Genel manada tedarik süreç yönetiminin işletmeye olan katkıları şeklinde değerlendirilebilirler.

Tedarik Süreç Yönetimi Neden Otomatikleşmeli?

Tedarik sürecinin tamamıyla bir karmaşadan kurtulması, net bir şekilde ilerlemesi, pürüzlerin giderilmesi ve şeffaf bir süreç yönetimi için mutlak suretle tedarik süreç yönetimi otomatikleşmelidir. Tedarik süreç yönetimindeki otomatikleşme kavramı, sürecin bilişim teknolojilerinden faydalanılması yani, işletmenin bu konuda ihtiyaç duyduğu yazılımları kullanması gerekliliği ile ilişkilendirilebilir.

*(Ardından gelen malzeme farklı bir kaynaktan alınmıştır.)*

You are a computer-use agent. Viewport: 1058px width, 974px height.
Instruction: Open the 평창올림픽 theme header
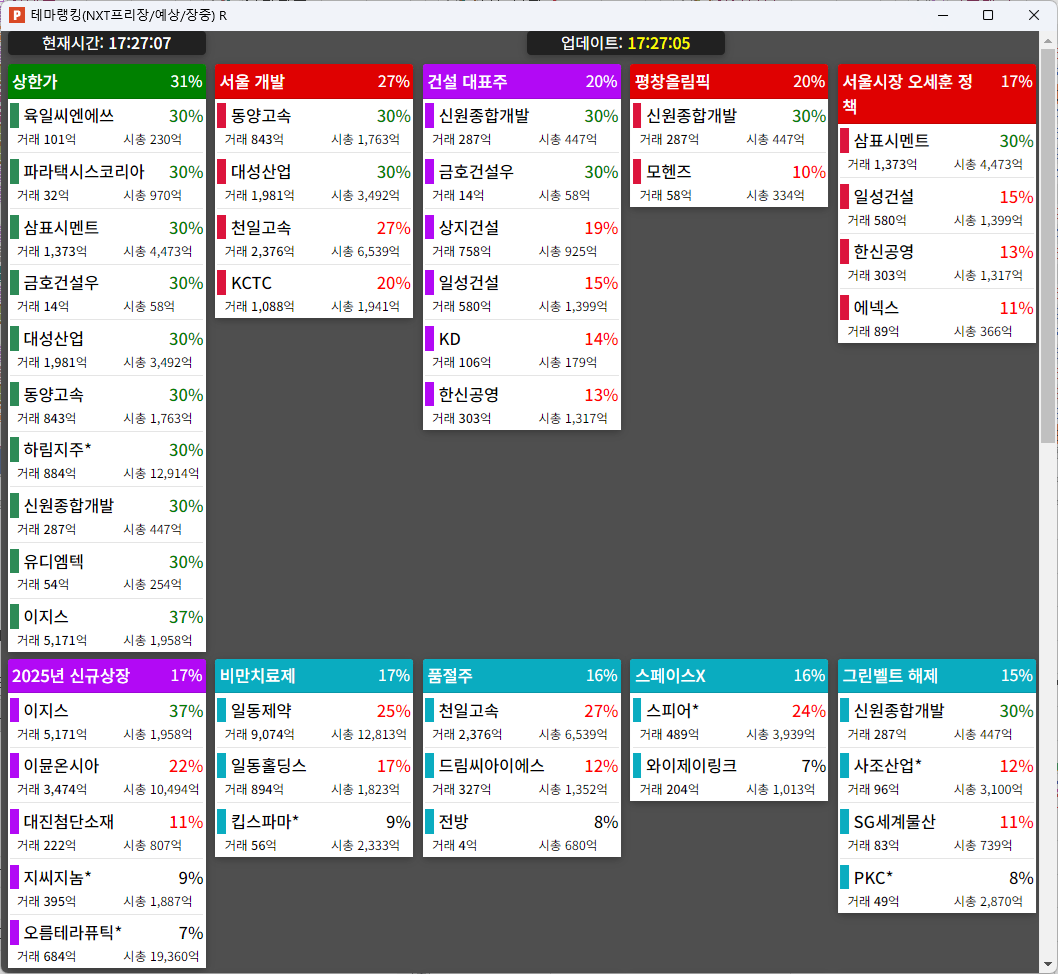(x=728, y=81)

Otomatik hale gereken tedarik sürecinin içerisinde herhangi bir verinin kaybola ihtimali söz konusu değildir. Her türlü adımın ve her detayın kayıt altında olduğu bu sistemde analizlerin de çok doğru bir şekilde elde edilip, ilerleyen süreçte de işletme geleceği için kullanılması söz konusu olur. Tedarik sürecinde otomatikleşme sayesinde aksamaların ya da hataların en aza inmesi gibi bir durum ortaya çıkar. Öte yandan kontrol edilebilir süreç yönetimi için de otomatikleşmenin şart olduğunu söylemek hiç de yanlış olmayacaktır. Peki, tedarik süreç yönetimini için gerekli olan bir yazılımın işletmeye ne gibi faydaları vardır?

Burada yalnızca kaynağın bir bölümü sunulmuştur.